A senhora da água
Habituado a conjugar realismo e lirismo, Christian Petzold avança para territórios mais esotéricos numa abordagem muito livre ao mito da ninfa aquática Ondine. E embora nem tudo resulte, "UNDINE" está entre os filmes que justificam ir regressando às salas de cinema a partir desta semana.
"Se me deixares, tens de morrer. Sabes disso", ameaça a protagonista de "UNDINE" logo nos minutos iniciais do novo filme do autor de "Phoenix" (2014), "Barbara" (2012) ou "Fantasmas" (2005). O aviso dirige-se ao companheiro, que diz querer deixá-la, mas o espectador também esbarra logo com uma mulher aparentemente disposta a tudo, numa alusão directa à figura mítica com a qual partilha o nome - e que assassinava os amantes que lhe fossem infiéis.
Na versão do realizador alemão, Undine é uma historiadora que trabalha num museu de Berlim e mais uma mulher (sob a influência) que sucede a várias protagonistas encarnadas por Nina Hoss. Mas ultimamente a musa do cineasta tem sido Paula Beer, que já tinha brilhado no seu filme anterior, "Em Trânsito", ao lado de Franz Rogowski, com quem volta a compor um casal. E aqui brilha ainda mais, ao ser quase sempre alvo das atenções da câmara e uma das principais responsáveis pelo efeito atmosférico e enigmático do filme - não por acaso, esta interpretação valeu-lhe o prémio de Melhor Atriz no Festival de Berlim do ano passado.

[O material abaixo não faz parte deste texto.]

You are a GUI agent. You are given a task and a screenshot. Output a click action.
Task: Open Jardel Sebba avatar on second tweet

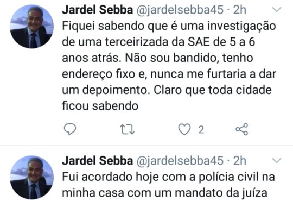(x=32, y=178)
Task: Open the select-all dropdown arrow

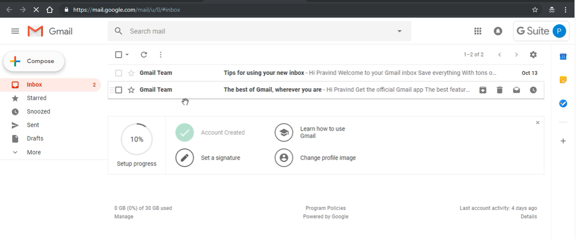Action: click(x=127, y=55)
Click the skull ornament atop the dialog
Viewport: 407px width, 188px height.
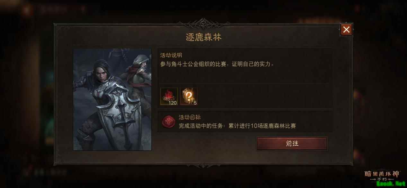pos(203,24)
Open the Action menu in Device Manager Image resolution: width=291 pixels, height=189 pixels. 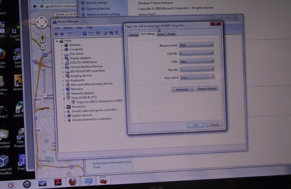68,28
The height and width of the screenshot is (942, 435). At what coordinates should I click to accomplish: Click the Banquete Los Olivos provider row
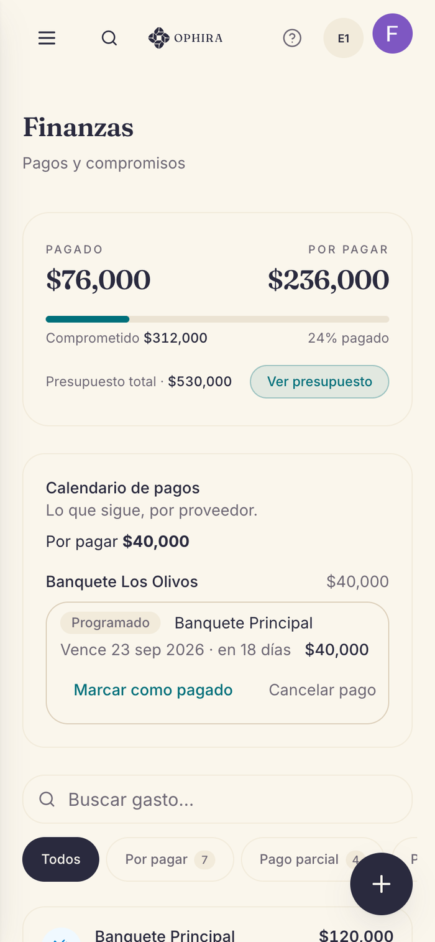coord(218,582)
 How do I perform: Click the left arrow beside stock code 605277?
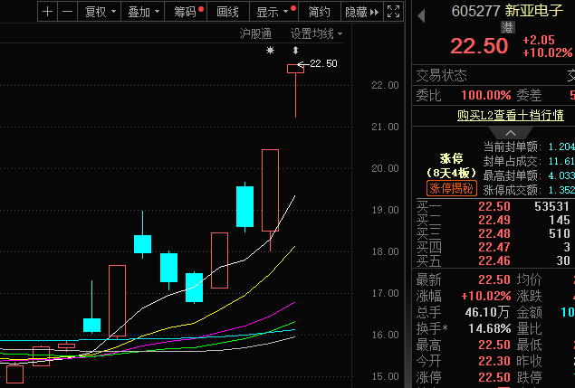(420, 13)
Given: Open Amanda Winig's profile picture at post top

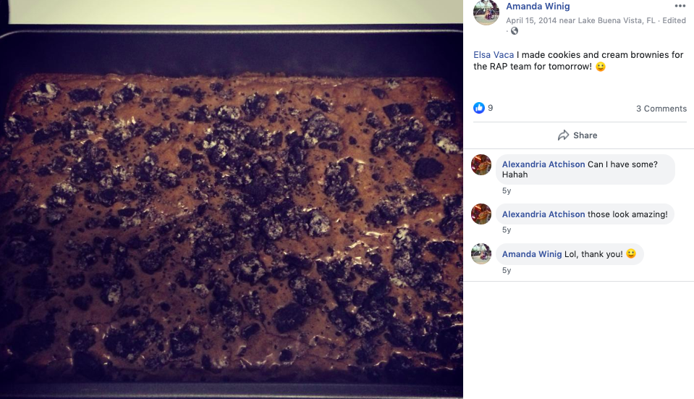Looking at the screenshot, I should tap(486, 12).
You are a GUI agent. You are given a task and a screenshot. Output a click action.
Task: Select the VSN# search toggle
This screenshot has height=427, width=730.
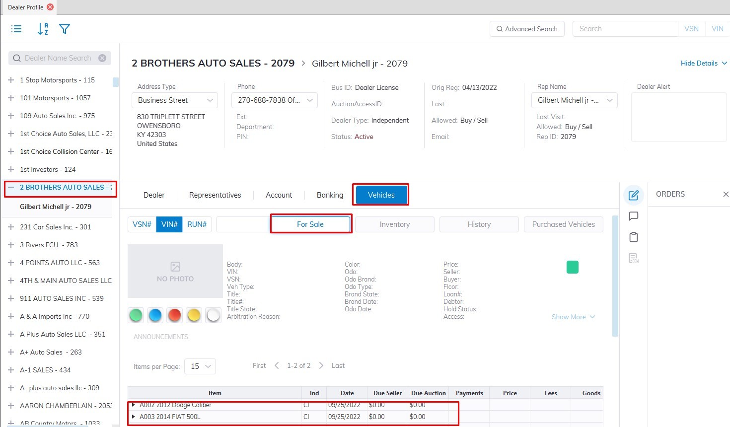coord(142,224)
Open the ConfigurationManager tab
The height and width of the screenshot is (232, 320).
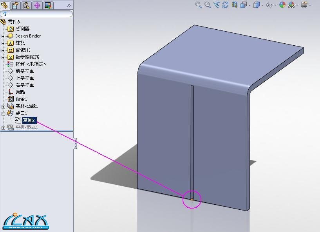pyautogui.click(x=26, y=5)
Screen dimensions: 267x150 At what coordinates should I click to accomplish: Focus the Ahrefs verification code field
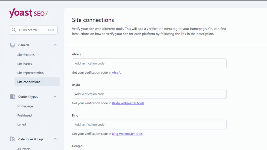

Petzold não deixa a sua protagonista desamparada e oferece um retrato com muitas singularidades já habituais na sua obra, ao cruzar uma jornada íntima com o passado e o presente da Alemanha - e da capital em particular - sem uma fonteira muito clara entre o real e o onírico, valendo-se de um sentido estético cada vez mais apurado. A distância entre o pântano e a cidade torna-se mais ténue através da fotografia do cúmplice Hans Fromm e da profusão de elementos esverdeados nos cenários - da água às árvores, das portas às cortinas, passando pelos olhos de Breer. E a música de Bach consolida o efeito tão encantatório como inquietante, complementada por um design sonoro tenso, às vezes a caminho do drone.
Há muito a admirar em "UNDINE", o que o torna inteiramente merecedor da experiência numa sala de cinema. Mas é irónico que esta história de amor à qual não falta um romantismo obsessivo (outras das marcas de Petzold) nunca chegue a arrebatar, apesar de algumas sequências de antologia (como a que envolve um aquário) e da entrega do casal protagonista (embora Franz Rogowski esteja a escorregar para o typecasting depois das personagens também alienadas q.b. de "Entre Corredores" e "Happy End").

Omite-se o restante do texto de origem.